§ **PASSAGE PROVIDED**:
__________________________________________________

3. You feel more inflexible about needing flexibility.

Psychotherapist Shannon Garcia said clients who have had the opportunity to work remotely are expressing greater expectations for flexibility over how they get their work done.

“There have been adjustments to child care and balancing their schedule with that of their partner’s. These changes go beyond the pandemic now. It was a complete life shift,” Garcia said. “We are entering year three of this new life and many people are not willing, or able, to give up what they’ve established during this time.”

What employers need to understand is that these life changes surrounding work-from-home did not end up being temporary. Life still moved forward, and people need that to be respected.Psychotherapist Shannon Garcia

But businesses are also unwilling to give up workers — and the newly shortened CDC isolation guidelines are designed to push people to return to work faster than ever before after contracting a case of COVID. With omicron causing staffing shortages, more employees, from restaurant staff to teachers, say they lack the resources and support they need to slow the spread of COVID-19.

__________________________________________________

§ **ASSIGNED TASK A**: In the passage on remote work and flexibility, which year of "this new life" does Garcia say people are entering?
§ **ASSIGNED TASK B**: Carry on the passage about pandemic-era work flexibility from its final sentence.

§ **SOURCE MATERIAL**:

__________________________________________________

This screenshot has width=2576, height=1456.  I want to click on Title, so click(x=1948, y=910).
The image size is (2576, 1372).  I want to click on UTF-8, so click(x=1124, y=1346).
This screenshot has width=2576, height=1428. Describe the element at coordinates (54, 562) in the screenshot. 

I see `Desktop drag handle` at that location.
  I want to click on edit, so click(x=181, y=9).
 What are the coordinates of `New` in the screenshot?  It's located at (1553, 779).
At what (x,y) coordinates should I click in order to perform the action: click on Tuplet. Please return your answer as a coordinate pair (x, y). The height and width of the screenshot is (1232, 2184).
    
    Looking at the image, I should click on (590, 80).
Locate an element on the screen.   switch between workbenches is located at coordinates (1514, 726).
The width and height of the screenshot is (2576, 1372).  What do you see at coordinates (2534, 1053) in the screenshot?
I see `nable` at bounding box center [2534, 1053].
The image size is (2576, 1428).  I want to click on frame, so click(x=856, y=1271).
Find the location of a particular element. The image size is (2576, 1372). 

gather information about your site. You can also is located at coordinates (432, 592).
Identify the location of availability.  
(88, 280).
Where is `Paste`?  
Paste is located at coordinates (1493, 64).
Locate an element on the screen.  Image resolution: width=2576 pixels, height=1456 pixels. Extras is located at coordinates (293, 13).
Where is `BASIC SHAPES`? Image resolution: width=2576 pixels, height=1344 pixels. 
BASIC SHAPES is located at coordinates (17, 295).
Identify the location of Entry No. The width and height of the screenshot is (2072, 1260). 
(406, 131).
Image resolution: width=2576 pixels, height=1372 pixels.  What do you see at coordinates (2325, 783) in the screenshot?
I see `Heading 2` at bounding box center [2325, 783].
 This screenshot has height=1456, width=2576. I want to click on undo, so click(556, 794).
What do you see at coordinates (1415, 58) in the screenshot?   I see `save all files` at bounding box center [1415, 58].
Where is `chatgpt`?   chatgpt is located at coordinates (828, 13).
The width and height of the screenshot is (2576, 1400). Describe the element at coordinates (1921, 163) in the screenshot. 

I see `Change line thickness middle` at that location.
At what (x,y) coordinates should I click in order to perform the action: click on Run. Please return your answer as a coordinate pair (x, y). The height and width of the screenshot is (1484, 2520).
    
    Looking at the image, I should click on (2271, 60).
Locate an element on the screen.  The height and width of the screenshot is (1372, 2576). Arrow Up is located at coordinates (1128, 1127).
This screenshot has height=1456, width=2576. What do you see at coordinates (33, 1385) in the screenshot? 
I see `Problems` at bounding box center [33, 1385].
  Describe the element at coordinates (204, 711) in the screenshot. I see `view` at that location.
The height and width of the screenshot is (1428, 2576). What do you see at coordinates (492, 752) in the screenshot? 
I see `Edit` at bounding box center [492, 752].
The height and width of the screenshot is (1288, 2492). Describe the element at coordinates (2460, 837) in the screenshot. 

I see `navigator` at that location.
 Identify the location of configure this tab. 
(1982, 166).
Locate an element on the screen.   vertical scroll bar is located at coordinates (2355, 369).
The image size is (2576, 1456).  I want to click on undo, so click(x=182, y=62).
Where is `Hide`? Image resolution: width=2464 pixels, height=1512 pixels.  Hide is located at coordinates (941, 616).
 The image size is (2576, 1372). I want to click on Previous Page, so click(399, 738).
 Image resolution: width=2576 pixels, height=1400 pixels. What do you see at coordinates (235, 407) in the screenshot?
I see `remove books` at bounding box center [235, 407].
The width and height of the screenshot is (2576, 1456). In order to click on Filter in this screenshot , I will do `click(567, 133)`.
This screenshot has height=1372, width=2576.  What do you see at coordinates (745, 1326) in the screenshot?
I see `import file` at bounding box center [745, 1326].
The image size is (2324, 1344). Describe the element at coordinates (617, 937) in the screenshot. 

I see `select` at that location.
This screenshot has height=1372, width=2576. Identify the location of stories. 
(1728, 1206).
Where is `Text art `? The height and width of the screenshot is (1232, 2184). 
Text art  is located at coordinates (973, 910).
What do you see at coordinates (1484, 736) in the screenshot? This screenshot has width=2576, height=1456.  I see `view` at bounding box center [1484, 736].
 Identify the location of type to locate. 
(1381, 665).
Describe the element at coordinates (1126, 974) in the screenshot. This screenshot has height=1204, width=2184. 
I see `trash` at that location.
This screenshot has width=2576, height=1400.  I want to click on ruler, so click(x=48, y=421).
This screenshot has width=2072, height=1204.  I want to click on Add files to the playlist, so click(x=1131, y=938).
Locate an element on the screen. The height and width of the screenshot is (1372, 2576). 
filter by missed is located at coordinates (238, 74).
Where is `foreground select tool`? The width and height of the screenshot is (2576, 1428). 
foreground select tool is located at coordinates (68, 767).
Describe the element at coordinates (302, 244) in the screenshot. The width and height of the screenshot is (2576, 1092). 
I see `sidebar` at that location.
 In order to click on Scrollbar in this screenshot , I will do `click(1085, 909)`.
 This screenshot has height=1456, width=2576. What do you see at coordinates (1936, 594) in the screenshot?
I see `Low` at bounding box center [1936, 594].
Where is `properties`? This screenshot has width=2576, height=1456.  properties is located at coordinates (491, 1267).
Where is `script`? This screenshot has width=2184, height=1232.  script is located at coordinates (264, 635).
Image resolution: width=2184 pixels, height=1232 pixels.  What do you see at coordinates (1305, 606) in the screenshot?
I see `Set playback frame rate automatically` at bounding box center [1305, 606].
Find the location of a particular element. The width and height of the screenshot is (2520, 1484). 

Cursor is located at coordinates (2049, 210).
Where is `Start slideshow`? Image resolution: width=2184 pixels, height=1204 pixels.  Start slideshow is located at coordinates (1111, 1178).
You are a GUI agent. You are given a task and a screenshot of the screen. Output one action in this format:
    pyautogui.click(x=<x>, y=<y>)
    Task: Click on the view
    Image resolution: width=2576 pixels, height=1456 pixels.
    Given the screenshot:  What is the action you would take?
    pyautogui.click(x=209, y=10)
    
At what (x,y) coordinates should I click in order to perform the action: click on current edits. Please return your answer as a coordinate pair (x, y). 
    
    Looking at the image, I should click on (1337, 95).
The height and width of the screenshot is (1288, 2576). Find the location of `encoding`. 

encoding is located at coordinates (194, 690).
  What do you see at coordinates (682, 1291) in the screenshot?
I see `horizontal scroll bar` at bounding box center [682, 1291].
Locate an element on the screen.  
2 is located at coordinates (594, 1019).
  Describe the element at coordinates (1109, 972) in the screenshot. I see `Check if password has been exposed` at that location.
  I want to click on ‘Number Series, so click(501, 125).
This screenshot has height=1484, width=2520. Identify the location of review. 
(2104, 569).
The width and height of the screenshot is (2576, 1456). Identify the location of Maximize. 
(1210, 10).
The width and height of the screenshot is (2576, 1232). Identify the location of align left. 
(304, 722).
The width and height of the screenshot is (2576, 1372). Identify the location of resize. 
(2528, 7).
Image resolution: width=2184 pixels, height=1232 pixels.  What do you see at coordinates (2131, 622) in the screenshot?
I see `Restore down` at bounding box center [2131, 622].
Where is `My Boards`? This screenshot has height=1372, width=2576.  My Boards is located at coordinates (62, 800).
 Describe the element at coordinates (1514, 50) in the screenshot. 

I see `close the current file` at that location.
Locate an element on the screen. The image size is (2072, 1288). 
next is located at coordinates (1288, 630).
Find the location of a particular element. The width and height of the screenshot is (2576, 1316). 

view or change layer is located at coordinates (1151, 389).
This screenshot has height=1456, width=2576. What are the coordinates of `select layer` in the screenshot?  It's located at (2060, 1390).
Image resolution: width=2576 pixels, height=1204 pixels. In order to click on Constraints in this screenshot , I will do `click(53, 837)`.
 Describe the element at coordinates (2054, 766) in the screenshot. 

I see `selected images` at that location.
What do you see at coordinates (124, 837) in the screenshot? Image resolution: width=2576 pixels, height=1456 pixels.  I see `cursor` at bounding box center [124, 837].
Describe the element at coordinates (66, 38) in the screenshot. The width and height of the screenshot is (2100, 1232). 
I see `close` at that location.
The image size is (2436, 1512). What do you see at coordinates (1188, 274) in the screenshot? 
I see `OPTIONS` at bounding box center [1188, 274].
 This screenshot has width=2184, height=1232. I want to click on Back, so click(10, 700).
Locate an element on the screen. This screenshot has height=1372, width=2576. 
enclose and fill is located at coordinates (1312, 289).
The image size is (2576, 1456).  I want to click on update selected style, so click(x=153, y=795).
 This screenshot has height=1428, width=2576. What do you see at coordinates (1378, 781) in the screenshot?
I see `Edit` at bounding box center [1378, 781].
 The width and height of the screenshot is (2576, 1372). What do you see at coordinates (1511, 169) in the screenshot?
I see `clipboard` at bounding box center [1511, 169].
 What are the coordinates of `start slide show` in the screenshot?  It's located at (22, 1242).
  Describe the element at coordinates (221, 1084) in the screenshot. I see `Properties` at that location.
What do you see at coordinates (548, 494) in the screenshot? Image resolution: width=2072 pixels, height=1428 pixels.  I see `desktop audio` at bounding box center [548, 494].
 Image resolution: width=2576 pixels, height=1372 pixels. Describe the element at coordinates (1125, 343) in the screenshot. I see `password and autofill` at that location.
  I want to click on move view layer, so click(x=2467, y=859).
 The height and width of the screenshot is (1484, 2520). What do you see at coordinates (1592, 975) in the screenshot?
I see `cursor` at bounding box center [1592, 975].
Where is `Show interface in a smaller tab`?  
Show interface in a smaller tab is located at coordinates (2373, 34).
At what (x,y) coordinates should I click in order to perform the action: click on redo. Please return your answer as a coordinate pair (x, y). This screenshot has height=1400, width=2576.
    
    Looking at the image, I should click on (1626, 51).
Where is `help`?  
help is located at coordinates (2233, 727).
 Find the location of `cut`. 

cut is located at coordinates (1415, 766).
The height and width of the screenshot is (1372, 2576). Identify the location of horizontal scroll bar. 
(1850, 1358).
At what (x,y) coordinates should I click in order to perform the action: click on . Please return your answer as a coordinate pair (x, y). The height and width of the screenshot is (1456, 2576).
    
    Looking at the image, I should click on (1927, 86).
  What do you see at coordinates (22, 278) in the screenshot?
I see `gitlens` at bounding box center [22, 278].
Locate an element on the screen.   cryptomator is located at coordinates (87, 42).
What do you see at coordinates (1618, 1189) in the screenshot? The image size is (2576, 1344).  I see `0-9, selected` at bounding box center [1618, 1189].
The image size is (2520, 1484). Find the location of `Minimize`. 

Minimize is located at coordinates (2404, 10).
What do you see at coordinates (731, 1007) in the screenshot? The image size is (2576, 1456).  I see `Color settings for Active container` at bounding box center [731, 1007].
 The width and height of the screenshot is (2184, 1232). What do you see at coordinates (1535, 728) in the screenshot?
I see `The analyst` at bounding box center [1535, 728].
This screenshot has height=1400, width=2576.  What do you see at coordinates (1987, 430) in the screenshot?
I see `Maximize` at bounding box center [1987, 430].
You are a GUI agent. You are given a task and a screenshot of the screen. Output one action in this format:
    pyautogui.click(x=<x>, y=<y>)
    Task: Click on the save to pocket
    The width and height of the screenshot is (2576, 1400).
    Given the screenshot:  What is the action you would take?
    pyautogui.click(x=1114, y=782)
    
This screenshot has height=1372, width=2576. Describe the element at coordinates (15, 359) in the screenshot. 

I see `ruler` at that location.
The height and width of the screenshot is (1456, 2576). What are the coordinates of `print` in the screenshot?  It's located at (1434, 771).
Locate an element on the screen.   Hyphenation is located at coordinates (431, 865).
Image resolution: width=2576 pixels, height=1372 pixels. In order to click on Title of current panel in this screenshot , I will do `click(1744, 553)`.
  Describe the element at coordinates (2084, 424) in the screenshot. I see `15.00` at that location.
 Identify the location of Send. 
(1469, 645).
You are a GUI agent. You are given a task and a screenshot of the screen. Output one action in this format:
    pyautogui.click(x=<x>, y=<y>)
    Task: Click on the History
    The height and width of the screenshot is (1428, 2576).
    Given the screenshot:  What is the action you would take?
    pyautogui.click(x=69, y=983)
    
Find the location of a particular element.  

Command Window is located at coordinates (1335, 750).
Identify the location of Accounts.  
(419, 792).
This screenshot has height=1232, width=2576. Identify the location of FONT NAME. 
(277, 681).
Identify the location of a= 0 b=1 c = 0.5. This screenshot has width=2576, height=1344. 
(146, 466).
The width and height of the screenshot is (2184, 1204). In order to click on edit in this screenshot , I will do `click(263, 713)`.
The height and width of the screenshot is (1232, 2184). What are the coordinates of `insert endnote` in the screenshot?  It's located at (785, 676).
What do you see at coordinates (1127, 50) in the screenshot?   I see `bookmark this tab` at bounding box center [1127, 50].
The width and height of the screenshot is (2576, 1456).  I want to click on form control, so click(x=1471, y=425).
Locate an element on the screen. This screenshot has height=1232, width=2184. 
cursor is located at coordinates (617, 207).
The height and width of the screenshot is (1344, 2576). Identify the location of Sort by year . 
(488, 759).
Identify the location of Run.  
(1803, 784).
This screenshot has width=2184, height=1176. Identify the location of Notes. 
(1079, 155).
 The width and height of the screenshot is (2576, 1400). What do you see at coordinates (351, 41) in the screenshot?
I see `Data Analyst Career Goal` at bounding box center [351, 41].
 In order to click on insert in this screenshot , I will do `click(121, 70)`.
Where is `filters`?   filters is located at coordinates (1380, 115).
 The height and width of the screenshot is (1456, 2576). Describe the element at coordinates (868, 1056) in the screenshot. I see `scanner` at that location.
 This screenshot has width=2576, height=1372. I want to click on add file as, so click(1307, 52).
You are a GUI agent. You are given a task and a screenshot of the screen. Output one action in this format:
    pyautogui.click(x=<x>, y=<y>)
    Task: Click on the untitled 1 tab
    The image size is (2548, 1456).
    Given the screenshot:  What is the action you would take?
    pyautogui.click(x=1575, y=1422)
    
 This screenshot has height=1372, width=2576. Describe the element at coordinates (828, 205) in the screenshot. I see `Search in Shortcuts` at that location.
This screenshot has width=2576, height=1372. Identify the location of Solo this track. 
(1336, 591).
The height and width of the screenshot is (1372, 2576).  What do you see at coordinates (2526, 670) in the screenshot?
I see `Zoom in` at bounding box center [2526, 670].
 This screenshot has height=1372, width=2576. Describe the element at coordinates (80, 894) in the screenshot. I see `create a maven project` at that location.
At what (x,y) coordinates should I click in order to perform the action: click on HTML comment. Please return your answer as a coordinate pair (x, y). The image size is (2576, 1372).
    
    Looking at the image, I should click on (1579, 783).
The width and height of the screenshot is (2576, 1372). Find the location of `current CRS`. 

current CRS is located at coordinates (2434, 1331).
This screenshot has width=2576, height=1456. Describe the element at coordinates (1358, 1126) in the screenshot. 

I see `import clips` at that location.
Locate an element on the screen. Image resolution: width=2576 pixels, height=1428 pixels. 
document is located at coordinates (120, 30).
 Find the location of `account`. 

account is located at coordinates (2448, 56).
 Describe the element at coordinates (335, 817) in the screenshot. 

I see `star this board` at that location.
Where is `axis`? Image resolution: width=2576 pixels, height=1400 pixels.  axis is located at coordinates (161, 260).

__________________________________________________

§ **TASK OUTPUT A**: Year three.

§ **TASK OUTPUT B**:
People note when their employers act as though things are back to business as usual and are increasingly ready to leave if the company’s values do not align with their own.

“I think what employers need to understand is that these life changes surrounding work-from-home did not end up being temporary. Life still moved forward, and people need that to be respected,” Garcia said.

4. You have a much lower bandwidth for tasks you used to handle easily.

If you are finding it hard to concentrate or care about projects you used to breeze through, you are not alone.

“One of the biggest changes I have heard clients describe is a shift in their stamina and ability to take on as many projects or tasks as they used to,” said Aimee Monterrosa, a licensed clinical social worker based in Los Angeles. “I hear folks note more fatigue, more issues around brain fog and/or concentration and overall disconnection.”

Monterrosa said more of her clients are feeling like they can’t or don’t even want to keep up with a fast-paced work environment, and are dealing with anxiety over job performance as a result.

Some of them, Monterrosa said, have resentment about employers and customers who do not consider any of the huge losses and transitions that have happened and continue to happen to people as a result of the pandemic.

5. You’re feeling more pressure to work through “mild” COVID.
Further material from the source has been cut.